A poor trading update has overshadowed a move by Dechra Pharmaceuticals (DPH) to focus on higher-margin products. Its shares collapsed by 8.1% to 685p after flagging US supply issues and bad weather conditions disrupting product deliveries. Yet one analyst reckons it is now a takeover target.
Stockbroker Investec reckons earnings will be 5% below forecasts, prompting it to slash revenue and profit expectations. Contributing to these downgrades are the dilutive effect to earnings of selling its services arm and increased investment into its new product pipeline. Investec shifts its rating from 'add' to 'hold', saying fair value is 700p.
Dechra’s chief executive Ian Page expects the current financial year to remain challenging.
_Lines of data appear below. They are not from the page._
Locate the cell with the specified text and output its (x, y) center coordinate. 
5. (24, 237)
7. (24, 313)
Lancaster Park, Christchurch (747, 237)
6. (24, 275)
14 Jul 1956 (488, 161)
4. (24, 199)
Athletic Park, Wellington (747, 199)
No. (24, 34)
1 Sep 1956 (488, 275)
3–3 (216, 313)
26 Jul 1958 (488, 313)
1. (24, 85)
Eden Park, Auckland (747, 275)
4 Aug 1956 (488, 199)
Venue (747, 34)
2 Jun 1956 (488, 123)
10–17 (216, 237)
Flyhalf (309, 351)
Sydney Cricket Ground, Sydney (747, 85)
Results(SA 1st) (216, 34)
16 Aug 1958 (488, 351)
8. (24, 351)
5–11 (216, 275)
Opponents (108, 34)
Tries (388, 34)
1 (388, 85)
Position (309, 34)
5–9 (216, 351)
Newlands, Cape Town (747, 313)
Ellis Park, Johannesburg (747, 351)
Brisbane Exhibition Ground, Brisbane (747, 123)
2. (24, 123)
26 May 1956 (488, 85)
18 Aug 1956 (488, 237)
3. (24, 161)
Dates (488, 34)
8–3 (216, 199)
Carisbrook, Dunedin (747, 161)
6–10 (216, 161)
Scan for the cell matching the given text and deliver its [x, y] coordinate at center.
While the current situation looks disappointing, Panmure Gordon analyst Savvas Neophytou says the sale of the service arm makes Dechra a pureplay veterinary pharmaceutical group and therefore a bid target for one of the major players. He goes against the grain by raising the stock rating from 'hold' to 'buy' with an 850p price target. That equates to 20 times 2013 forecast earnings.
The services business will be sold to Patterson Companies (PDCO: NASDAQ) for £87.5 million cash. The proceeds of the deal, which involves National Veterinary Services, Dechra Laboratories and Dechra Specialist Laboratories, will reduce Dechra’s debt to £15.7 million.
This is a strategic move to repositioning the group towards higher-margin, cash-generative specialist pharmaceutical products. However, it will push the group tax rate up as a greater percentage of product will come from overseas.